Работа над картиной продолжалась с 1891 по 1895 гг.; художник собрал огромное количество исторических материалов, написал множество этюдов. Он колесил по всему Красноярскому краю, заезжая в самые дальние села в поиске типов татар, остяков, вогулов.
Картина была представлена на XXIII передвижной выставке в Петербурге, которую посетил сам император Николай II. Полотно так впечатлило царя, что он купил его за 40 000 рублей, а впоследствии передал в дар Русскому музею. В 1895 году Совет Академии художеств присудил Василию Сурикову звание академика.
Русский художник
Вероятно, нет другого художника в истории русского искусства, кто бы вызывал столь противоречивые оценки, как Суриков. Одни пели осанну, называя его работы «визуальными романами» и «хоровыми картинами» (В. В. Стасов). Другие критиковали за перегруженность композиции, «кашу» из лиц и персонажей, жухлые краски, презрительно именуя его картины «парчовыми коврами».

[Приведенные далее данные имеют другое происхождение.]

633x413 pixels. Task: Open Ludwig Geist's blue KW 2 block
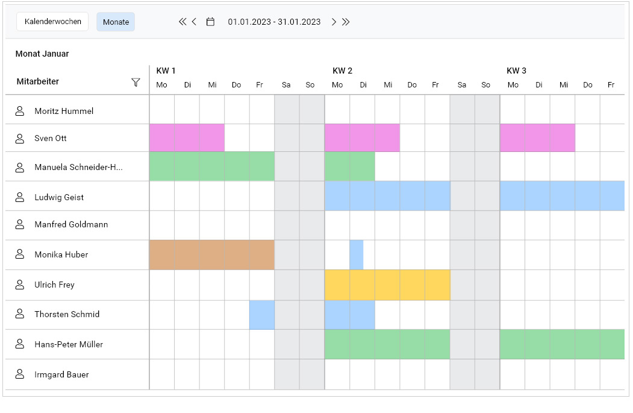[387, 196]
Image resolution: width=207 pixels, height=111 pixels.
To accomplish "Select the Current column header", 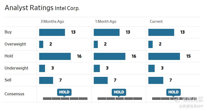I will (x=156, y=21).
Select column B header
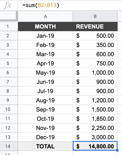 point(95,17)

А вот художник А. Н. Бенуа, сам принадлежавший к течению «Мир искусства», с которым у Сурикова, казалось, нет ничего общего, видел в этих «недостатках» как раз достоинства Сурикова. Больше всего его восхищало то, что Суриков сумел отказаться от следования строгой догме академизма ради того, чтобы до конца воплотить свой замысел. А тем самым сумел найти свой собственный, национальный стиль.

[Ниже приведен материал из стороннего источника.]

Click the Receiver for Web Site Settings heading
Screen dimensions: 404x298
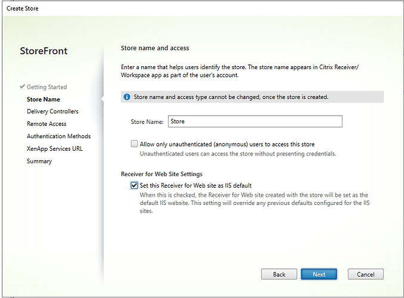(x=161, y=174)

«Благодаря отсутствию перспективной глубины в “Морозовой” Суриков сумел подчеркнуть типичную и в данном случае символичную тесноту московских улиц, несколько провинциальный характер всей сцены, так чудовищно контрастирующей с восторженным воплем главной героини. Эту картину называли, думая её этим осудить, ковром, но действительно это удивительное по своей гармонии пёстрых и ярких красок произведение достойно назваться прекрасным ковром… Также можно похвалить Сурикова и за тесноту в фигурах “Казни стрельцов”, и за несоразмерный рост Меншикова; также и в особенности за его до грубости смелые краски, всегда удивительно отвечающие поэтическому намерению, также и за письмо: грубое, резкое, но удивительно меткое, сильное, характерное… Разумеется, Суриков – русский художник. Он не чувствует и не любит абсолютной красоты форм, и он в погоне за общим поэтическим впечатлением подчиняет чисто формальную сторону содержательной... Значение Сурикова как гениального ясновидца прошлого для русского общества огромно и всё ещё недостаточно оценено и понято…», – писал Бенуа.
«Суриков и краску, и живопись любил любовью живой, горячей, – сказал о нём Михаил Нестеров. – Он и тут, в беседу о живописи, о её природе, о её особом “призвании”, вкладывал свой страстный, огненный темперамент. Поэтому, может быть, краски Василия Ивановича “светятся” внутренним светом, излучая теплоту подлинной жизни. А как любил он жизнь! Ту жизнь, которая обогащала его картины. Исторические темы, им выбираемые, были часто лишь “ярлыком”, “названием”, так сказать, его картин, а подлинное содержание их было то, что видел, пережил, чем был поражен когда-то ум, сердце, глаз внутренний и внешний Сурикова».